_GIVEN PROBLEM_
Please gather every line of the records below that contains the string "coordinates", and copy each line in full. Case counts.

_LISTED ENTRIES_
┏━━

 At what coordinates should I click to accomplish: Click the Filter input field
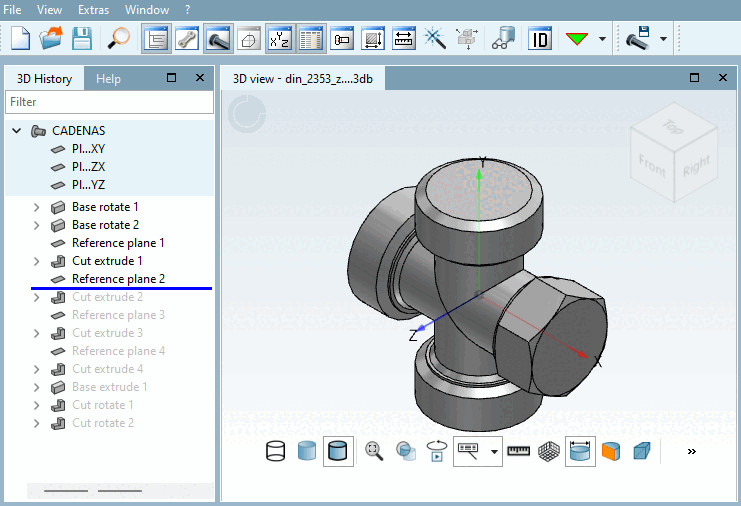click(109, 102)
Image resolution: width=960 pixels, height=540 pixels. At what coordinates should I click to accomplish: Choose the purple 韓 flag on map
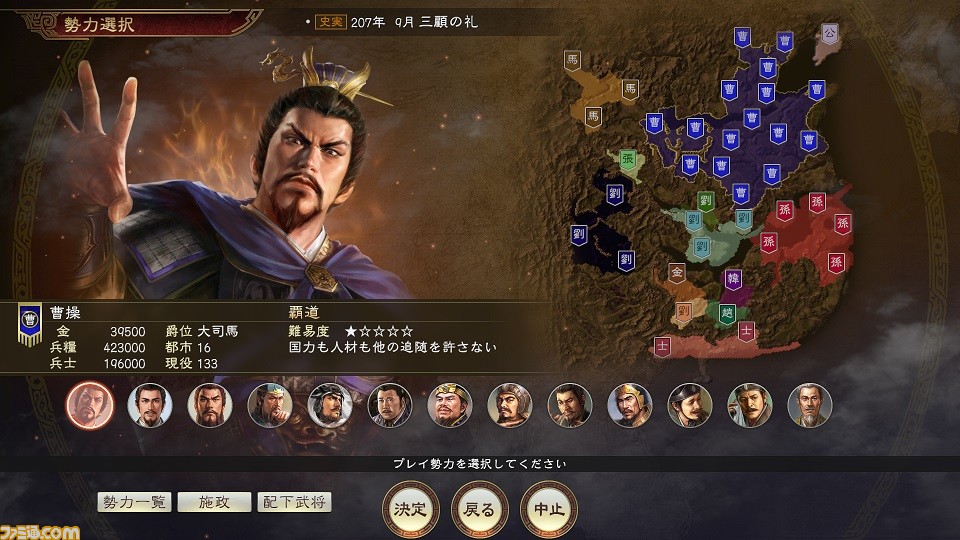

┗━━
┏━━

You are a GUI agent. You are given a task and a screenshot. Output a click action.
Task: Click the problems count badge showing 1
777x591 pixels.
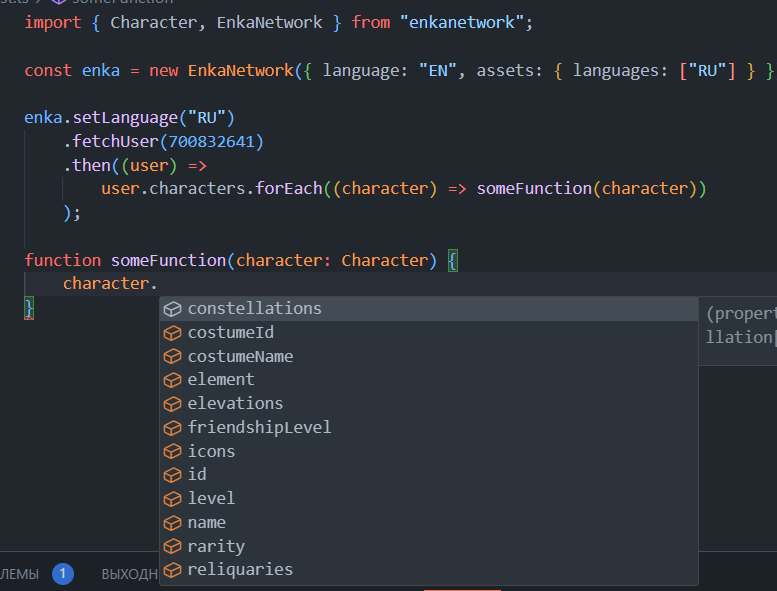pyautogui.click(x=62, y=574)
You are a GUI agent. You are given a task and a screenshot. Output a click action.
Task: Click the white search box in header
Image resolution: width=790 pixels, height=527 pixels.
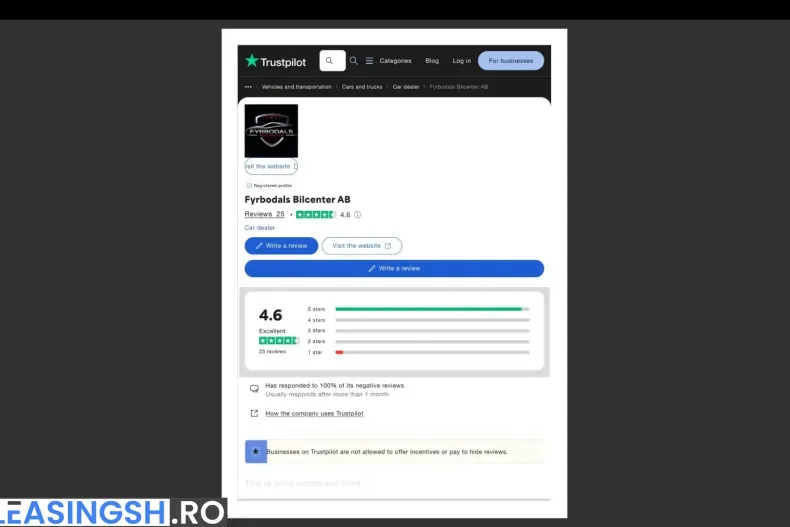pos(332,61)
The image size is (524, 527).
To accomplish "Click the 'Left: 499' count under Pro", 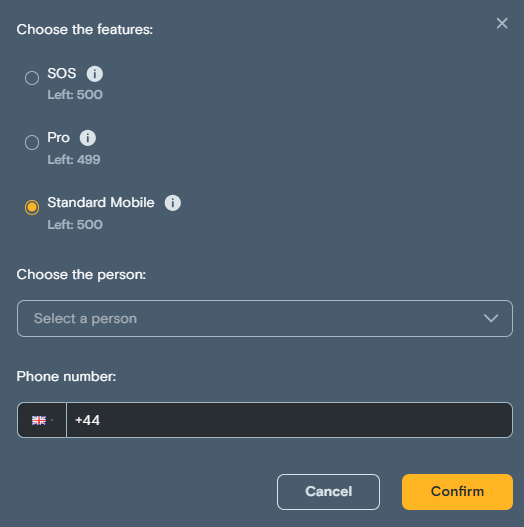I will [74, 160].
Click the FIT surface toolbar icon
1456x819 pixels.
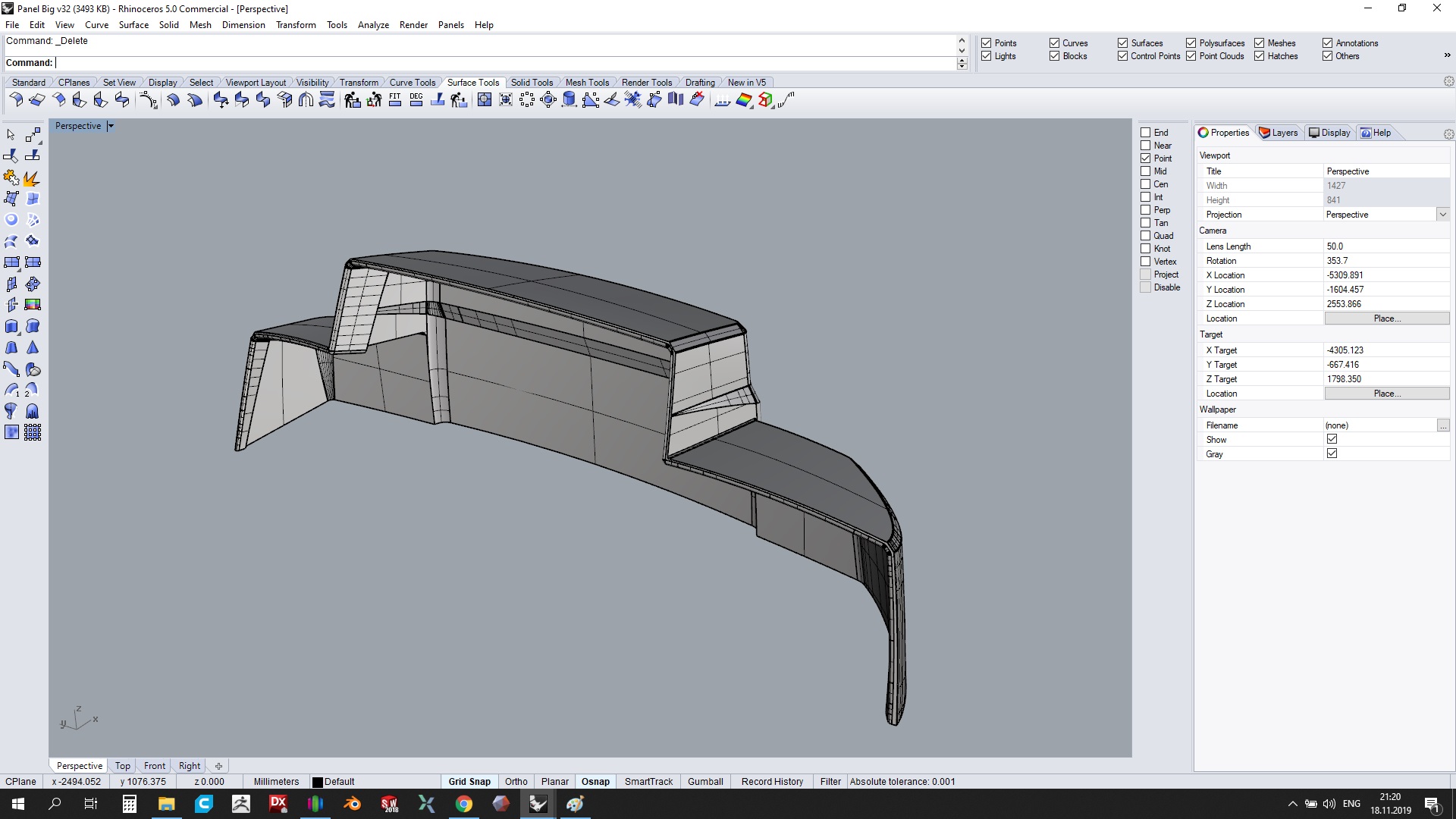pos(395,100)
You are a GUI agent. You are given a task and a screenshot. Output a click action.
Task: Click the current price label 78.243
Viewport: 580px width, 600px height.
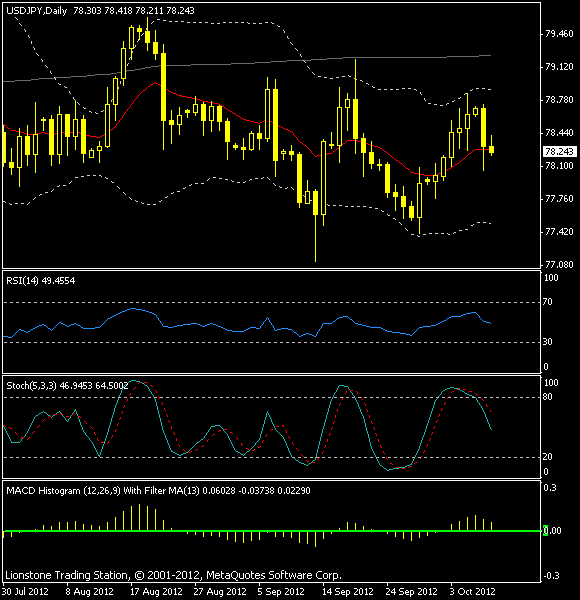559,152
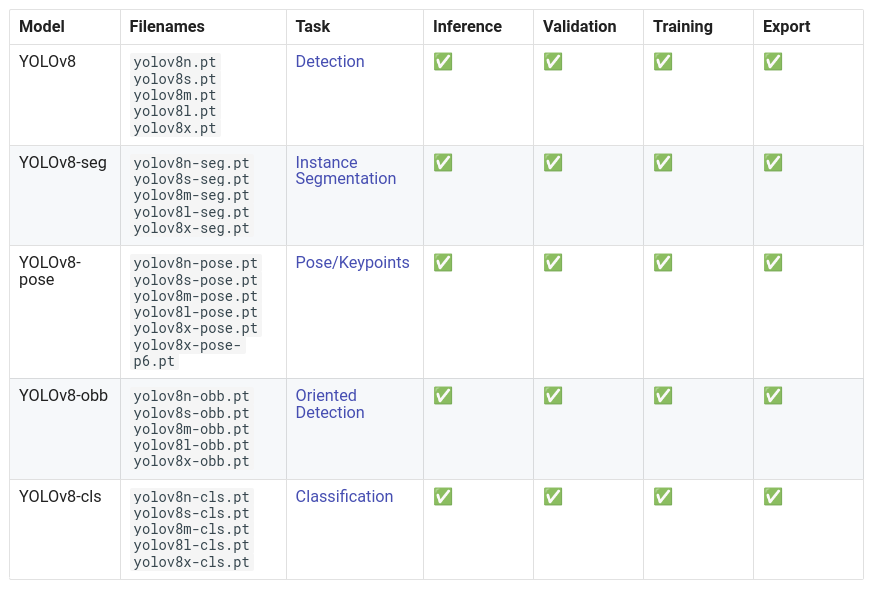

┗━━

_SOLUTION_
 At what coordinates should I click to accomplish: Click the Filter input field
Image resolution: width=960 pixels, height=540 pixels. At what coordinates should I click to accomplish: Choose the purple 韓 flag on map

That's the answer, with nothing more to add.